2. Bundesliga

HSV-Start mit einem "anderen" Walter

Vertrag mit Narey aufgelöst

HSV-Start mit einem "anderen" Walter

Tim Walter gibt beim HSV die Richtung vor.

Tim Walter gibt beim HSV die Richtung vor. imago images

Nach drei Jahren voller Turbulenzen und Enttäuschungen am Ende lässt sich Sportvorstand Jonas Boldt deshalb abermals keine klare Zielsetzung entlocken, orientiert sich aber an seinem wichtigsten Neuling, Tim Walter. "Ich halte es da wie unser Trainer bei seiner Vorstellung - wir haben definitiv kein Interesse, nochmal Vierter zu werden."

HSV löst Vertrag mit Narey auf

Zum Einstand von Walter bei 36 Grad im Volkspark fehlten mit Jan Gyamerah, David Kinsombi und Khaled Narey drei Profis, denen die Verantwortlichen während der Pause einen Wechsel nahegelegt hatten, doch nur Narey war aus diesem Anlass nicht dabei. "Khaled ist in Gesprächen mit anderen Vereinen", erklärt Boldt. Am Abend gab der HSV die Vertragsauflösung mit dem 26-Jährigen bekannt, der 77-mal (elf Tore) für die Rothosen nach seinem Wechsel von der SpVgg Greuther Fürth im Sommer 2018 in der 2. Bundesliga aufgelaufen war.

Gyamerah hingegen arbeitete separiert wegen leichter Probleme und soll zeitnah einsteigen. Kinsombi könnte noch länger fehlen. Dem Mittelfeldmann wurde die nach seinem Schienbeinbruch im Januar 2019 eingesetzte Platte entfernt, sein Wiedereinstieg ist laut Walter "schwer vorherzusagen. Es kann noch dauern."

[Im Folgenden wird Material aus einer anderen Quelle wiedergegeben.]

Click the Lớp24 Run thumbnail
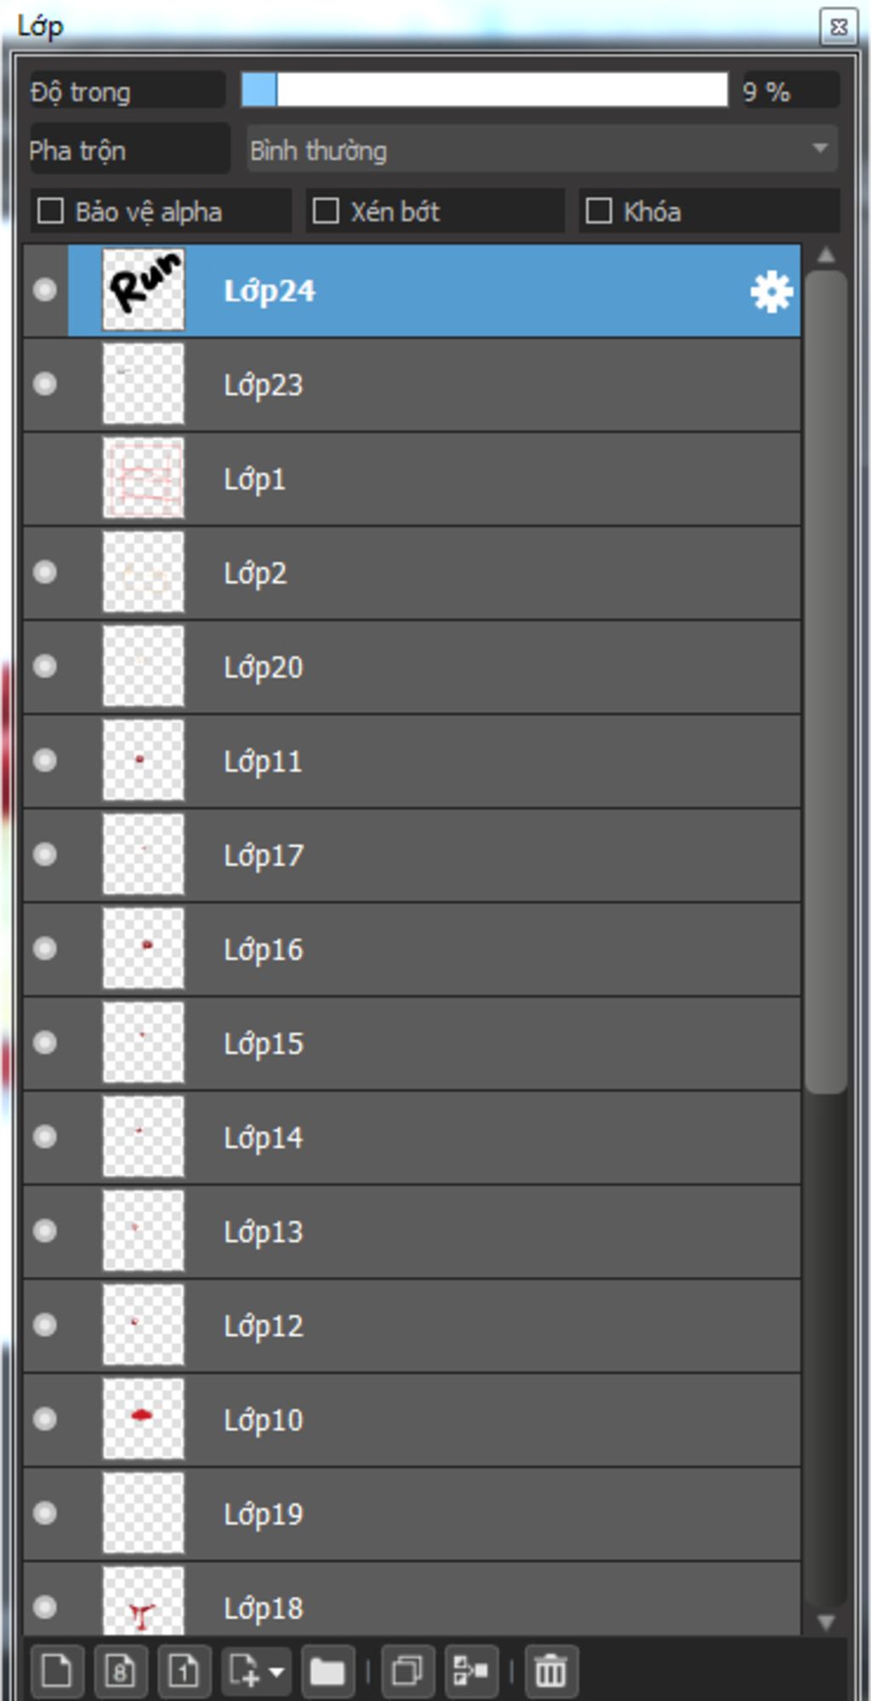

Dass sowohl sein früherer Kieler Kapitän als auch Gyamerah ebenso wie Jeremy Dudziak wieder eingegliedert würden, wenn sich kein Wechsel vollziehen lässt, hat der neue Chef angedeutet: "Ich bin ganz klar mit den Jungs."

Außerdem nicht mit an Bord war zum Start Toni Leistner, der während des Urlaubs an Corona erkrankt war.

Wenn man immer nach hinten guckt, wird man langsamer.

Tim Walter

Bloß nicht wieder Vierter - dieses schon während seiner Antritts-Pressekonferenz verkündete Motto konkretisierte Walter am Donnerstag nach der ersten schweißtreibenden Einheit. "Mein Eindruck ist, dass in Hamburg in der Vergangenheit immer sehr nach hinten gedacht worden ist." Der 45-Jährige wählt deshalb den Vergleich mit einem Wettlauf: "Wenn man immer nach hinten guckt, wird man langsamer und verliert sein Ziel aus den Augen."

Ein durchaus passendes Bild für den HSV in den zurückliegenden Jahren. Markige Worte aber gibt es vom neuen Mann nicht. Oder besser nicht mehr. "Ich hatte Zeit zu reflektieren und nachzudenken, habe mich in allen Bereichen hinterfragt." Ist er damit ein besserer Trainer? Er sagt: "Ein anderer." Das bedeutet freilich nicht, dass er Grundsätze über Bord wirft. Und genau das will sein neuer Boss auch nicht. "Ich erwarte mir vom Trainer, dass er genau das einbringt, was ihn stark macht: das ist vor allem Mut. Und den brauchen wir auch als gesamter Verein."